Businesses asked to invest more in internet security to avoid losses
The Pakistan Economy Watch (PEW) on Sunday said recent attacks of cybercriminals on the banks resulting in heavy losses have exposed weaknesses in the online banking system.
It has also brought the need for enhanced internet security in the banking and other sectors to the limelight, it said.
After the attacks, around ten banks have stopped international transactions through their credit and debit cards which will add to the problems on consumers, said Dr. Murtaza Mughal, President PEW.
He said that all the businesses should improve cybersecurity while financial institutions should invest more in this sector under the supervision of the central bank to avoid theft of data.
Murtaza Mughal said that cybercriminals have always remained a step ahead of government agencies.

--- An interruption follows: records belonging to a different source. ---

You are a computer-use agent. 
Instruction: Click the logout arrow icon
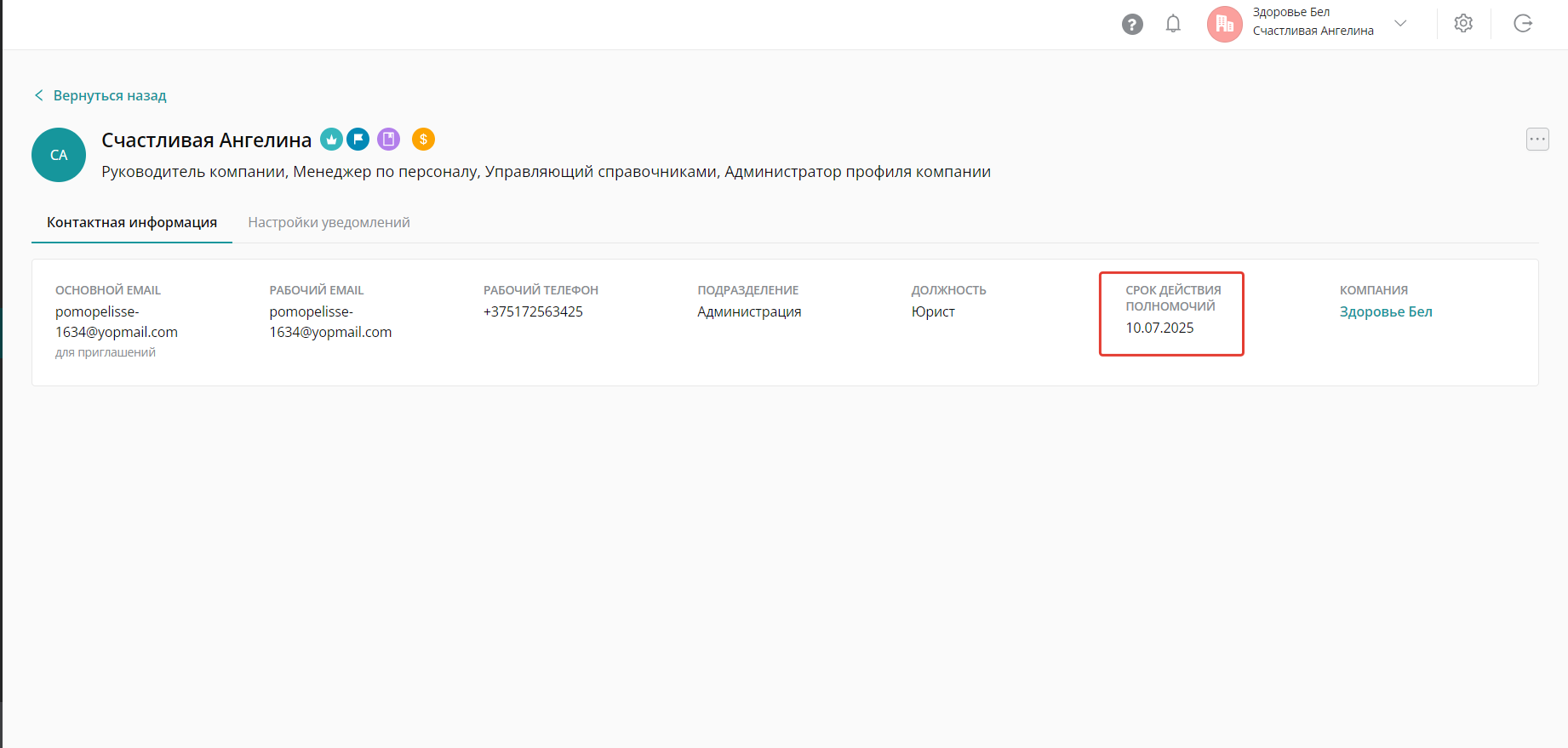tap(1523, 24)
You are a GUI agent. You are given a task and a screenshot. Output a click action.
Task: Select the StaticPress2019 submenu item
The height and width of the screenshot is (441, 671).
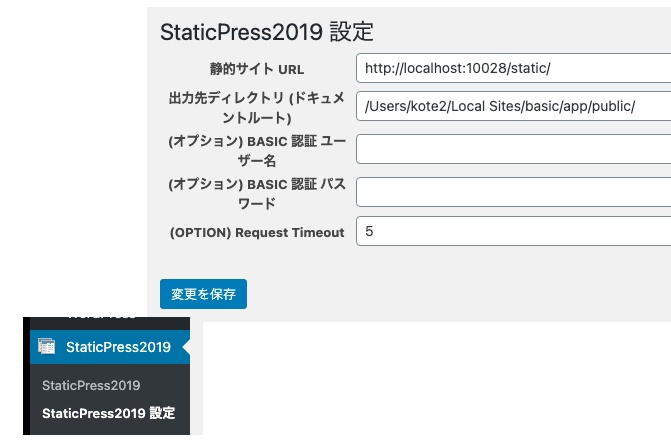pos(91,385)
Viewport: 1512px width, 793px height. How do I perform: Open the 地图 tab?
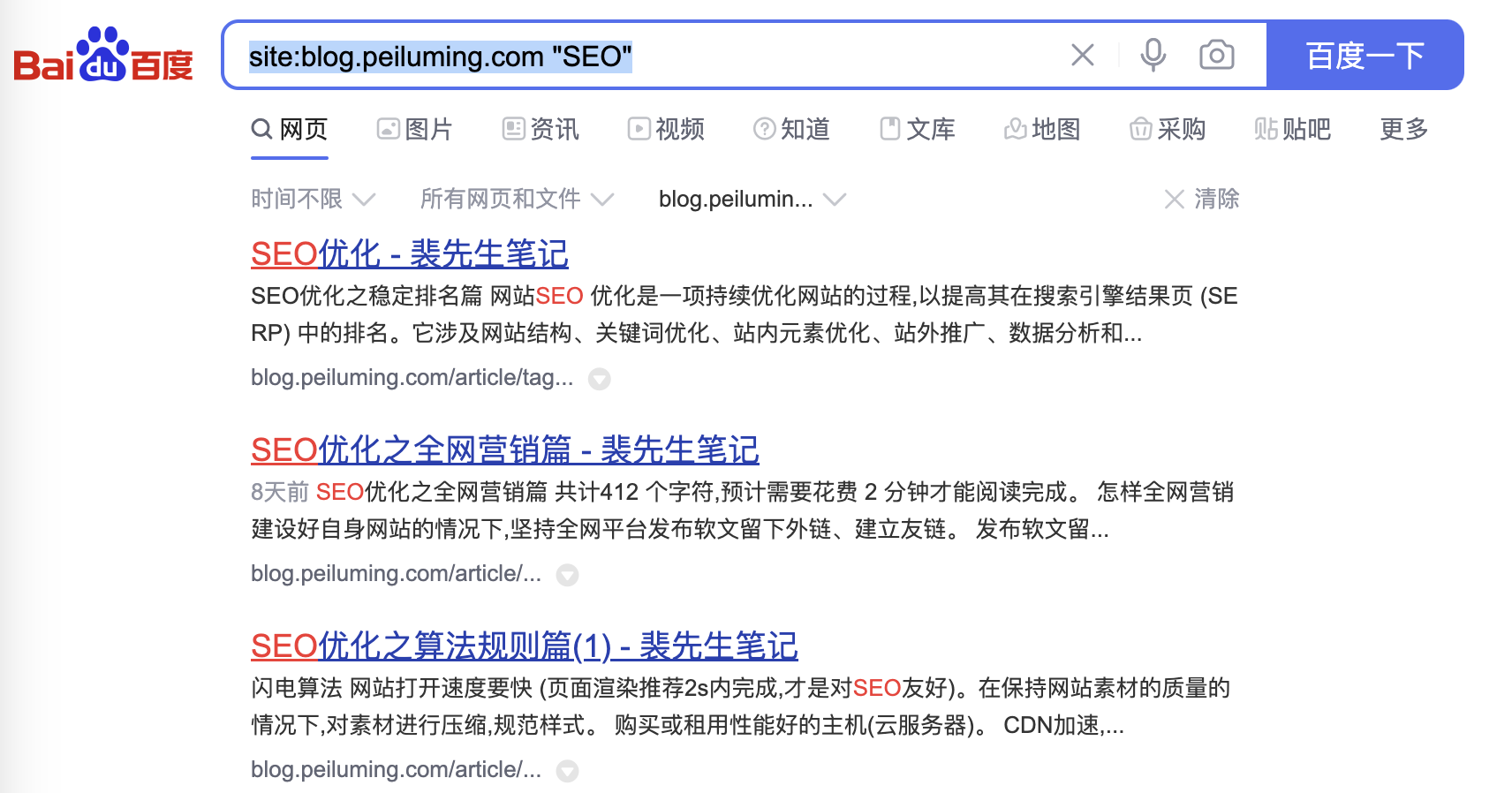click(x=1042, y=130)
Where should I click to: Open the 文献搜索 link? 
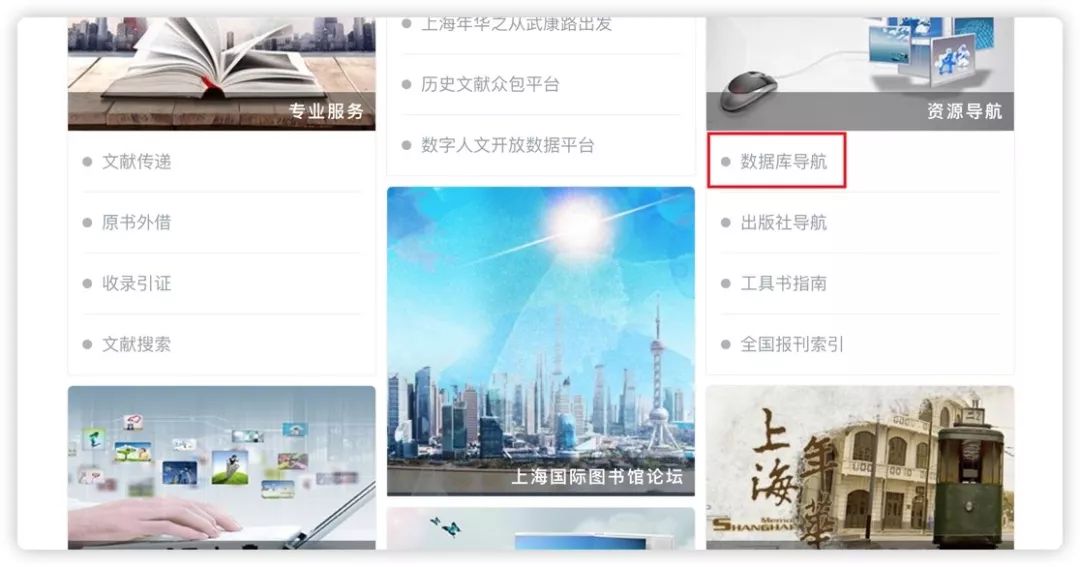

A recent report says that the internet security related losses which were $500 billion dollars in 2014 have surpassed 600 billion dollars in 2018.
The losses are set to increase to one percent of the global GDP by 2021 due to lax laws, low conviction rate and easy money, he said.
The government should invest more in cybersecurity and relevant laws should be improved to discourage the crime which has the potential to disturb banking industry, he demanded.
Dr. Mughal said that cybercriminals know no boundaries, therefore, overcoming it is not possible without international cooperation.